→ **The task**:
The result should be the lines from the one holding "The image size is (883, 418)." to the final line of the records below, repeated exactly and with no pictures.

→ **Stored items**:
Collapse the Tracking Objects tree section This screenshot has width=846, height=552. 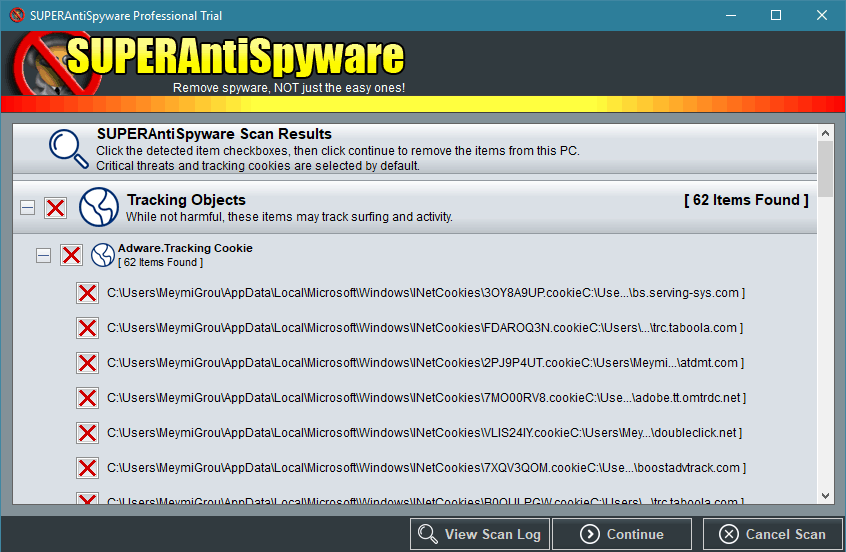[28, 208]
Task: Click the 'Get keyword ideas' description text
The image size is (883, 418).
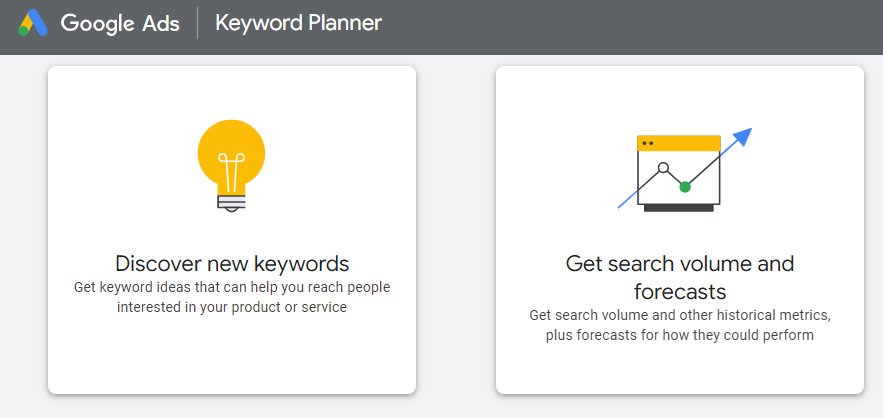Action: (x=232, y=297)
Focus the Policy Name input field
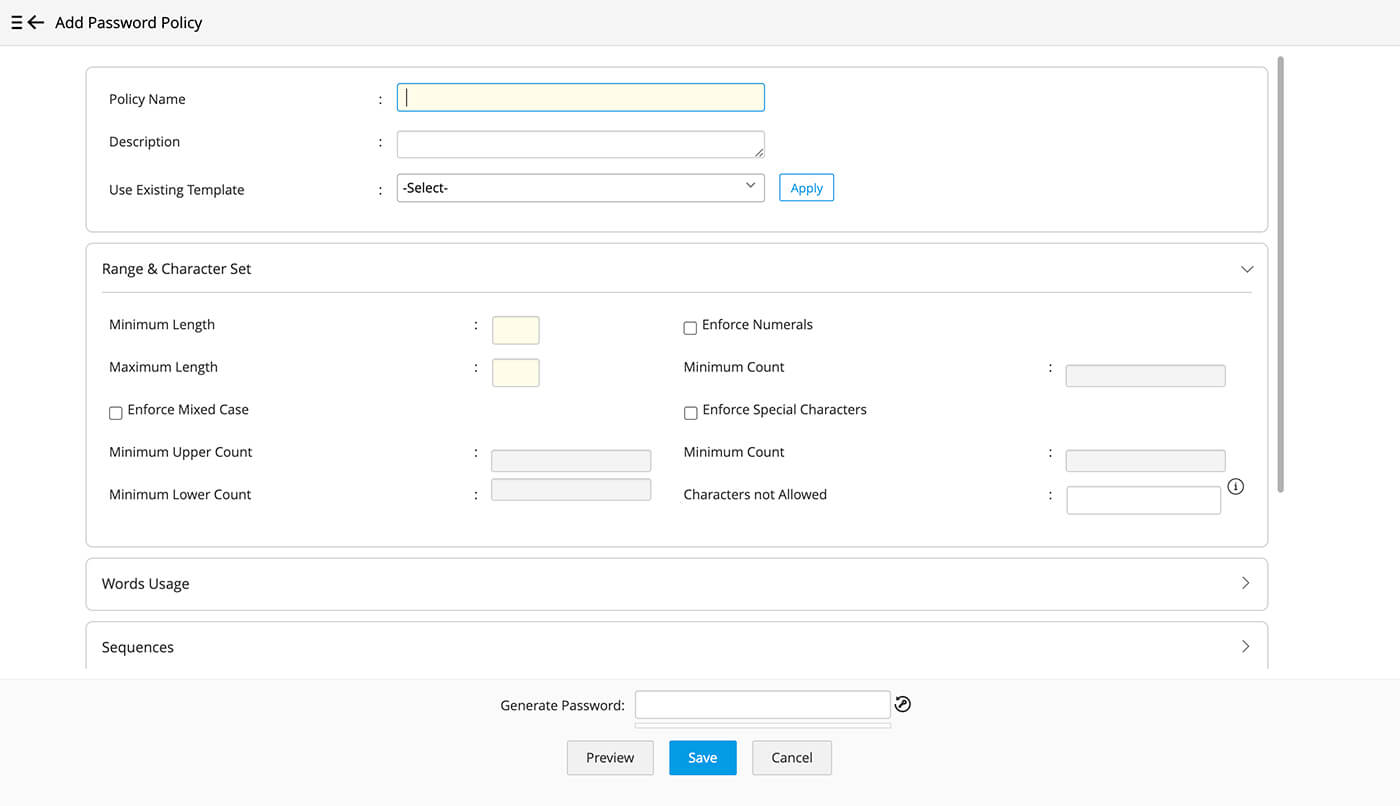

→ **Completed exercise**:
The image size is (883, 418).
Action: (x=232, y=297)
Focus the Policy Name input field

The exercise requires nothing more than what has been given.